Software Simulation
Purpose: Run software simulation to verify your TAPA design's logic without FPGA hardware.
When to use this: Before synthesizing — software simulation is fast (seconds) and requires only a C++ compiler and the TAPA library.
What you need
- A compiled TAPA host executable (produced by
tapa g++) - No FPGA, no Vivado, no XRT required
Commands
Run the executable with no --bitstream argument. TAPA detects the missing argument and runs the software simulation:
./vadd
For reproducible output when debugging ordering-sensitive behavior, pin the simulation to a single thread:
TAPA_CONCURRENCY=1 ./vadd
TAPA_CONCURRENCY defaults to the physical CPU core count. Set it to 1 for reproducible task scheduling at the cost of simulation speed.
Expected output
I20000101 00:00:00.000000 0000000 task.h:66] running software simulation with TAPA library
kernel time: 1.19429 s
PASS!
The log line confirms the software simulation path was taken. PASS! is printed by the application when its correctness check succeeds.
Stream logging
To capture the values flowing through every tapa::stream channel, set TAPA_STREAM_LOG_DIR before running:
TAPA_STREAM_LOG_DIR=/tmp/logs ./vadd
TAPA writes one log file per stream. The format depends on the element type:
- Primitive types (
int,float, …) are logged as human-readable text, one value per line. For example, writing42to atapa::stream<int>produces42\n. - Non-primitive types without
operator<<are logged in hex with little-endian byte order. For example, writingFoo{0x4222}to atapa::stream<Foo>produces0x22420000\n. - Non-primitive types with
operator<<defined are logged using that operator, producing human-readable text.

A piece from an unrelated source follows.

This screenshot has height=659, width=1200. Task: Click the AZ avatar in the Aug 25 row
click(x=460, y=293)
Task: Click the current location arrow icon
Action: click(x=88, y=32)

Why coroutine simulation is more accurate than Vitis HLS simulation
Vitis HLS software simulation runs each task sequentially in a single thread. The tasks take turns executing to completion before the next one starts. This means races between concurrent tasks are invisible — the simulation passes even when tasks make assumptions about each other's execution order that will not hold in real hardware.
TAPA uses coroutine-based simulation: all tasks run on the same thread but yield cooperatively at stream blocking points. When a task calls read() on an empty stream, it suspends and another task runs. This models the concurrent, backpressure-driven semantics of hardware much more faithfully. Bugs that manifest in hardware because two tasks execute simultaneously are far more likely to surface during TAPA software simulation than during Vitis HLS software simulation.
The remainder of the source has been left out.